* [Required actions]:
**1)** In the commentary on third-party politics, what served as a way station for antislavery Whigs between the dying Whigs and the rising Republicans?
**2)** List the political parties the commentary on third-party politics mentions in its account of the origins of the GOP.
**3)** Continue the commentary on third-party politics from its final sentence.

━━ Excerpt ━━

It’s remarkable how fairly unimpressive columns can generate more serious commentary. Yglesias joins in, making some of the right points on the origins of the GOP, though he neglects the importance of the “Know-Nothings” and the American Party in the 1850s as one of the significant sources of later Republican supporters. The American Party served as a kind of way station between the dying Whigs and the rising Republicans for antislavery Whigs. In the end, though, the only way a third party has ever succeeded in becoming a major national party is by gaining most of the supporters of one of the two major established parties. The new party has to have a clear rationale for existing. Needless to say, this is as far removed from the entirely personality-driven Bloomberg-Hagel craze and Unity ’08’s Broderistic fetish of bipartisanship as can be imagined.
It is also worth noting that Broderism (or the “centrism” of “moderates”) is the very antithesis of what has always motivated third-party politics in this country. Where third-party supporters (and I have been one in the last two presidential elections, for whatever that’s worth) want to have more representative government that reflects the diversity of political views in this country, adherents of Broderism find even the mild disagreements between the two established parties to be unsettling and painful. Were Broderists ever exposed directly to the rough-and-tumble chaos of a proportional representative political system, they might become seriously ill. Where third-party supporters would like to heighten differences over important policy questions and sharpen debates, because we think policy arguments have meaning and the right policy choices are more important than comity among members of the political class, the Broderists would like to mute disagreement and muddy the waters. In our view, the major parties are virtually indistinguishable in practice in so many of their general views about policy, while the Broderists imagine that the two parties shout at each other across a deep and wide chasm.
It isn’t that the Broderists and “centrists” haven’t got an agenda exactly, but that it seems to be an agenda culled from the worst aspects of both sides of the spectrum. It is by combining the worst of both worlds that the political class creates the consensus, and it is the consensus that determines the limits of permissible debate. (As a side note, I would add that this is most especially true in the foreign policy establishment, which has an even more narrow range of permissible views.)

━━━
━━ Provided material ━━

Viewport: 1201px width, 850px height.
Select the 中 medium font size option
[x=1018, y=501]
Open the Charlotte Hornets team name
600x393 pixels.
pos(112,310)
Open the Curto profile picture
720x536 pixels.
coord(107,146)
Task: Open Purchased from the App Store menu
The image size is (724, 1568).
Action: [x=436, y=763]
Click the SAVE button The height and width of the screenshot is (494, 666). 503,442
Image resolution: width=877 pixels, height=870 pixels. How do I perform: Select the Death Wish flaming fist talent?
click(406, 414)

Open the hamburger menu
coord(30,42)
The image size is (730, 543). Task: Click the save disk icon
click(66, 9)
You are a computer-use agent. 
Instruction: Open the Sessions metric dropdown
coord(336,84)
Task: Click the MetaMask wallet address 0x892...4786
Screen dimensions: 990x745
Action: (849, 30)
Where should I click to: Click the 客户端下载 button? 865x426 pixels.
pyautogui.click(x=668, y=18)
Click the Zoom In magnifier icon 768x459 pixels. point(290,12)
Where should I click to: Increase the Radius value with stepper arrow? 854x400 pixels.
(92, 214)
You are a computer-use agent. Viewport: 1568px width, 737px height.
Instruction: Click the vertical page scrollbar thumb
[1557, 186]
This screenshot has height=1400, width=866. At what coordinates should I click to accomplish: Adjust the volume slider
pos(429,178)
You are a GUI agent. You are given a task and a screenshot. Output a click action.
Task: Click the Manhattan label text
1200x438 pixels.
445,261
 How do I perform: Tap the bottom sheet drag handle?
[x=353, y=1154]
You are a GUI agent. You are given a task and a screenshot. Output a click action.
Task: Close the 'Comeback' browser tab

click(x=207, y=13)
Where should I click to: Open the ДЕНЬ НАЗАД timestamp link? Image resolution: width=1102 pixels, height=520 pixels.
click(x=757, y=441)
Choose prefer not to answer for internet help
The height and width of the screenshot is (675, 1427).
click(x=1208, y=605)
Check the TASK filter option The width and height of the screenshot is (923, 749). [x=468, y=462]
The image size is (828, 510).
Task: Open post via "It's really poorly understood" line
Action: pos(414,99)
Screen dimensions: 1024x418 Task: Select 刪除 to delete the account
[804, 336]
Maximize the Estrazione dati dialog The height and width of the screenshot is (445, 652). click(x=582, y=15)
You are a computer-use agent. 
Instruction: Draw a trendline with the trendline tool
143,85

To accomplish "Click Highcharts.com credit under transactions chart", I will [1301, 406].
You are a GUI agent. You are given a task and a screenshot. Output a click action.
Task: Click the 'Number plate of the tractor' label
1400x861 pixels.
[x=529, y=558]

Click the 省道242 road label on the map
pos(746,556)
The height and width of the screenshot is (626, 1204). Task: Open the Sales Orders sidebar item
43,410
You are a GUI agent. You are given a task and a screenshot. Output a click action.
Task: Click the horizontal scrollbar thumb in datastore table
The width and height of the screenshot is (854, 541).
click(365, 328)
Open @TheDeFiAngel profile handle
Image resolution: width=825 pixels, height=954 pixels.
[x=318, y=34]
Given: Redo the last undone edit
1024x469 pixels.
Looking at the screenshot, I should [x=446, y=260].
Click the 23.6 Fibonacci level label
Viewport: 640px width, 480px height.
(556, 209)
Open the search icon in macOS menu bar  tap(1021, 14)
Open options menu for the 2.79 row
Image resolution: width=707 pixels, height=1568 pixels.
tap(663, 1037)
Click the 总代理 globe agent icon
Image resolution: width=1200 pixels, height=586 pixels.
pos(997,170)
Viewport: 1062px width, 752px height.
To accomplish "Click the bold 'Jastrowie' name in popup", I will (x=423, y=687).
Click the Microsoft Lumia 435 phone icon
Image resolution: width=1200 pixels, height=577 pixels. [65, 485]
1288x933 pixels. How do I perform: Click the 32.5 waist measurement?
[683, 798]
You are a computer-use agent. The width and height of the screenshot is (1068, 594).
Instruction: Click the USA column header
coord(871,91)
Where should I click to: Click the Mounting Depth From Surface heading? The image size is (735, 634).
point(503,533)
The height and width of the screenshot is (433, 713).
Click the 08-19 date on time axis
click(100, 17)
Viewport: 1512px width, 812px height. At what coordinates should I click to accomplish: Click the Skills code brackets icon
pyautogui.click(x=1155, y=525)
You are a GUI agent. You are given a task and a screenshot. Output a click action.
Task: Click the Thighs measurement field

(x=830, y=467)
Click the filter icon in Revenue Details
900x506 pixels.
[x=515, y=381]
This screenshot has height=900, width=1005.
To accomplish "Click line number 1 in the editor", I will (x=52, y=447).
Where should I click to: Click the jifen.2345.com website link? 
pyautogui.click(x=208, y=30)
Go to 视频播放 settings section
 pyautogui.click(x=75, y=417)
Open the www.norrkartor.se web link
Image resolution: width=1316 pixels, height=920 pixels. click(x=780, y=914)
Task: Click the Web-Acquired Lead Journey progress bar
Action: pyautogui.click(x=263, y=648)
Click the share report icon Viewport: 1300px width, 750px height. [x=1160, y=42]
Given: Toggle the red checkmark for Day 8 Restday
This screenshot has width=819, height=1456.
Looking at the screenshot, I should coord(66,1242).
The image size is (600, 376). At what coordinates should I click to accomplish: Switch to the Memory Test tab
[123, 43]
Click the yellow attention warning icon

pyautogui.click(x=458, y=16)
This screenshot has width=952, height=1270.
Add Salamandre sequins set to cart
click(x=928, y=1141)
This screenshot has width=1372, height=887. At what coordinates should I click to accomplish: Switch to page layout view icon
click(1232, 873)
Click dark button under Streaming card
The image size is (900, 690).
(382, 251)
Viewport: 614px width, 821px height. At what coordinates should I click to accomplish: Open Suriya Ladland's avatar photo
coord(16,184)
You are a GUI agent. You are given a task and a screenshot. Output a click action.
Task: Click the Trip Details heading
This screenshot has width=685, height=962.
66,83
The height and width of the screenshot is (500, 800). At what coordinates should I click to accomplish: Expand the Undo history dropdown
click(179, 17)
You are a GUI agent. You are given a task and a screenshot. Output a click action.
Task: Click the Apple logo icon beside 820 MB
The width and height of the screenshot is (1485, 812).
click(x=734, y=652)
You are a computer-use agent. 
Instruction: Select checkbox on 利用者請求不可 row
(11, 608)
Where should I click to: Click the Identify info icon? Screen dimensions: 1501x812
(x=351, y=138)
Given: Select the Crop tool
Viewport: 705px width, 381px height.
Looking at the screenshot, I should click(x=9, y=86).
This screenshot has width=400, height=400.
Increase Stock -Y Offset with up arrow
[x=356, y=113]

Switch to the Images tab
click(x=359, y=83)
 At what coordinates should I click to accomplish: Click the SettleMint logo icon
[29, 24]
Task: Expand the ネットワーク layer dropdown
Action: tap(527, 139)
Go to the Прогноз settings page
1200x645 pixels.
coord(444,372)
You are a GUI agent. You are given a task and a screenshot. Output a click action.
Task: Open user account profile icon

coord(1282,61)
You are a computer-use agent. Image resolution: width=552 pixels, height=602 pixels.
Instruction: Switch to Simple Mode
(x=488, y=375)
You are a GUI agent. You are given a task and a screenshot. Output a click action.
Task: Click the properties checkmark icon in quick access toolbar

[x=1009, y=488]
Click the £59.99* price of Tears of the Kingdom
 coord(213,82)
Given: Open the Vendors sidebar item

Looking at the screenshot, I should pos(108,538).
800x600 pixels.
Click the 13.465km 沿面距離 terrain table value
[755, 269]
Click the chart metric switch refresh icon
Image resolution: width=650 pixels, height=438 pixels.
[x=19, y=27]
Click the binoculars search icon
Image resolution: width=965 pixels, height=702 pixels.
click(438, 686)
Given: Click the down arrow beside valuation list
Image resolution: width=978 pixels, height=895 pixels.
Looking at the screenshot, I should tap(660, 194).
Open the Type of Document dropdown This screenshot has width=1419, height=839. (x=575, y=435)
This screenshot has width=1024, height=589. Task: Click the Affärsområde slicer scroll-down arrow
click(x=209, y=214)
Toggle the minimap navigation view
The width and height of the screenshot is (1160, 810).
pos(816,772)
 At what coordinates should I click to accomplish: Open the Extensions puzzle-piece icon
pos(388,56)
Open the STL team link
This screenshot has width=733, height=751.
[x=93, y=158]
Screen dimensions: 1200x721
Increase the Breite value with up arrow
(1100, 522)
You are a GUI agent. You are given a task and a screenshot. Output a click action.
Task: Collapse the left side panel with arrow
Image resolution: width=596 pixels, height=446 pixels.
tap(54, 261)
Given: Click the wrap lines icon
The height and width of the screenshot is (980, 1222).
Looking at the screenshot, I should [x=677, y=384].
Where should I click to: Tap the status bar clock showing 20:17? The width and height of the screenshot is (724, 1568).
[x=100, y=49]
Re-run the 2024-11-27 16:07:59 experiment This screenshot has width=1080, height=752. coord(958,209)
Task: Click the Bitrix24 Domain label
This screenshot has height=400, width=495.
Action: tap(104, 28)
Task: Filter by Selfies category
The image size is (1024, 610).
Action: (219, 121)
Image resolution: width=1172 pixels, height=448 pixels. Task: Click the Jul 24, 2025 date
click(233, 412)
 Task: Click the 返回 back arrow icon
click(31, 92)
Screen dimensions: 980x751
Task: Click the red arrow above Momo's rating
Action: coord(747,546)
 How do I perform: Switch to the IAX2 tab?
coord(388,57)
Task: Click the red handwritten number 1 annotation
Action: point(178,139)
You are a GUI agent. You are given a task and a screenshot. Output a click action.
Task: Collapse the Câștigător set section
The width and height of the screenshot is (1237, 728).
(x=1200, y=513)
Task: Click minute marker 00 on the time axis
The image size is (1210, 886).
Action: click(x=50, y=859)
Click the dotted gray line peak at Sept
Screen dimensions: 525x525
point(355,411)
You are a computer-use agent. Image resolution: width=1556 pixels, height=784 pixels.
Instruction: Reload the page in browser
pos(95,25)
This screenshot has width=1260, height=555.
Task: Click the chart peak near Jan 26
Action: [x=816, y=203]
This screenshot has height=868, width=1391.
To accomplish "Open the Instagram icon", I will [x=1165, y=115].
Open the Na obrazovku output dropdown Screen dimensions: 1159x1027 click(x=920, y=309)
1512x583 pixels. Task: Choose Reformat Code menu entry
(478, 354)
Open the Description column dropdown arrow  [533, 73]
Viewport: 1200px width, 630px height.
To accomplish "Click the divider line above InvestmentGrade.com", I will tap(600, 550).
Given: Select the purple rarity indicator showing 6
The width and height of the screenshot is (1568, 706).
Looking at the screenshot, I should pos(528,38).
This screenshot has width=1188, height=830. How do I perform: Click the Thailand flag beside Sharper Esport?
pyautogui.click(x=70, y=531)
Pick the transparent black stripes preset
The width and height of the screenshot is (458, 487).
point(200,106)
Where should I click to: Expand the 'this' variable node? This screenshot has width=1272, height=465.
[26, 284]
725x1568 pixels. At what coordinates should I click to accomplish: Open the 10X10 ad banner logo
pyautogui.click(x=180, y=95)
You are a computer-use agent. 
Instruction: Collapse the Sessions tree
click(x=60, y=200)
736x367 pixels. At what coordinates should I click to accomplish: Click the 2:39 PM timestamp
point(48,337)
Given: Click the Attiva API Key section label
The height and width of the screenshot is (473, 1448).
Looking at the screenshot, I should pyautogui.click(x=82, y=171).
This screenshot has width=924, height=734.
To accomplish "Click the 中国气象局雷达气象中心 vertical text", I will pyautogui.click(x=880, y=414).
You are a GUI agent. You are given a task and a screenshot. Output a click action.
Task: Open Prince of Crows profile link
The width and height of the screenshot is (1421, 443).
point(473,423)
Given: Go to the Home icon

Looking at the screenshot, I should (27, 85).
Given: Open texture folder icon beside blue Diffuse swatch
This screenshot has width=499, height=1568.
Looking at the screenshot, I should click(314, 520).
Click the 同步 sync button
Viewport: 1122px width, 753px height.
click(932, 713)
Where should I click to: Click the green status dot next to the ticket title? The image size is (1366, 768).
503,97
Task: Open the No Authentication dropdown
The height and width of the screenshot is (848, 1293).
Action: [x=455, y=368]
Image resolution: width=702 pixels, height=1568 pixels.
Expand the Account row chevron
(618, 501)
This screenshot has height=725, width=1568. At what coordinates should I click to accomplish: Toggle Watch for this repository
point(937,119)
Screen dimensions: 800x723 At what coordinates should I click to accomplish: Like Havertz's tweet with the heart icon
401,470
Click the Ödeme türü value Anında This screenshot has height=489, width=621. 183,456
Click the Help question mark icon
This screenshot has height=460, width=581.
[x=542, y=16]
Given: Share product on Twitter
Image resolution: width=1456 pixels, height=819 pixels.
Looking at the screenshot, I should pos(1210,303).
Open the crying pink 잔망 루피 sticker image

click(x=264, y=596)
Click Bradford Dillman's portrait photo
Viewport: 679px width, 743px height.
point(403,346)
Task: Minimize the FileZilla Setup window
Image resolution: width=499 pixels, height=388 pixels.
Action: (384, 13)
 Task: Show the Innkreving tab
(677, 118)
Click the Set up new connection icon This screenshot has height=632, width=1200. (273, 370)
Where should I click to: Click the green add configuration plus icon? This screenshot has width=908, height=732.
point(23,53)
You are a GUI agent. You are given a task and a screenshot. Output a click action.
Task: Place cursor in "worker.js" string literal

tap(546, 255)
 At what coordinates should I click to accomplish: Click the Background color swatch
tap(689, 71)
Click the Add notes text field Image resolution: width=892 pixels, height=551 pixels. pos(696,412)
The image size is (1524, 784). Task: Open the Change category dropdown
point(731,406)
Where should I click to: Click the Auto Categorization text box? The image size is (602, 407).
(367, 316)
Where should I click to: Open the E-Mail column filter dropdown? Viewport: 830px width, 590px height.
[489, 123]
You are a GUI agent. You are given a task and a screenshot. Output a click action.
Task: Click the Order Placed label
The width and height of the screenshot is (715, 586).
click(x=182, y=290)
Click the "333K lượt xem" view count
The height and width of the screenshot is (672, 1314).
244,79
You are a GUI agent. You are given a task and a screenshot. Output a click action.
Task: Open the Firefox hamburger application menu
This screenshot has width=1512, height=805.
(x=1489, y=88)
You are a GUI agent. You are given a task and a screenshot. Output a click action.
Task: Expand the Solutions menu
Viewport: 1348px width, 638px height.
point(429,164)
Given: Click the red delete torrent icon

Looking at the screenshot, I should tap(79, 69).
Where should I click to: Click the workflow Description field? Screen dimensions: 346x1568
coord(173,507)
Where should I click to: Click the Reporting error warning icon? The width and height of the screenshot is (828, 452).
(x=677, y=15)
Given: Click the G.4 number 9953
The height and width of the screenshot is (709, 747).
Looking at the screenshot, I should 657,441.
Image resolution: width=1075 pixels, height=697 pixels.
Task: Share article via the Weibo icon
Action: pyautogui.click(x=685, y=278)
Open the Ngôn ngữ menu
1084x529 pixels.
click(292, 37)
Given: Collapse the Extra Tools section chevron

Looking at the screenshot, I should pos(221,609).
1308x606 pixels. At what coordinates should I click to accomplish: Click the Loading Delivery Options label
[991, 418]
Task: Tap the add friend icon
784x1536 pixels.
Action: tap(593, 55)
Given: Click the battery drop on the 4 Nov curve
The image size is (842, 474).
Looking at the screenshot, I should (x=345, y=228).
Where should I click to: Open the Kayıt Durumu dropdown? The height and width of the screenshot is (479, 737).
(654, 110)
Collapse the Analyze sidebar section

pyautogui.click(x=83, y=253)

━━━

* [Answers for the exercise]:
**1)** The American Party, associated with the "Know-Nothings," served as that way station.

**2)**
- The Republican Party (the GOP)
- The American Party (the "Know-Nothings")
- The Whigs

**3)**
Take the immigration bill, since the “failure” of immigration “reform” is something that troubles Bloomberg, Hagel and Broder. It might very well trouble them, since they all tend to favour more liberal immigration policies and pro-corporate immigration policies, and the defeated bill was the embodiment of both. The bill would have undermined U.S. sovereignty and exploited immigrant labour, but because this nasty compromise could initially command a consensus in the Senate it was deemed to be “reform.” For the Broderist, any legislative achievement would seem to be better than none, provided that it has “broad, bipartisan support,” to use an old phrase. The merits of the policy are less important than the breadth of support it can command, and there is nothing more damning that can be said of a policy than that it is divisive or was approved on a party-line vote.
After four years of war in Iraq–a war approved on a bipartisan basis–we might reconsider the virtues of bipartisan collaboration and unity. If we had a more fierce opposition party, divided government might even at some point produce more sane policy decisions rather than mere stalemate. The last thing we need is more tame opposition to the majority, or more deference of the legislature to the executive. We have a government of divided powers and an adversarial party system, so we might as well try to use them for their proper purposes of checking power and preventing usurpation. Of course, Broderism is simply a symptom of a political culture that tells us that government is here to provide us with services and to “get things done,” rather than to meddle as little as possible in our affairs.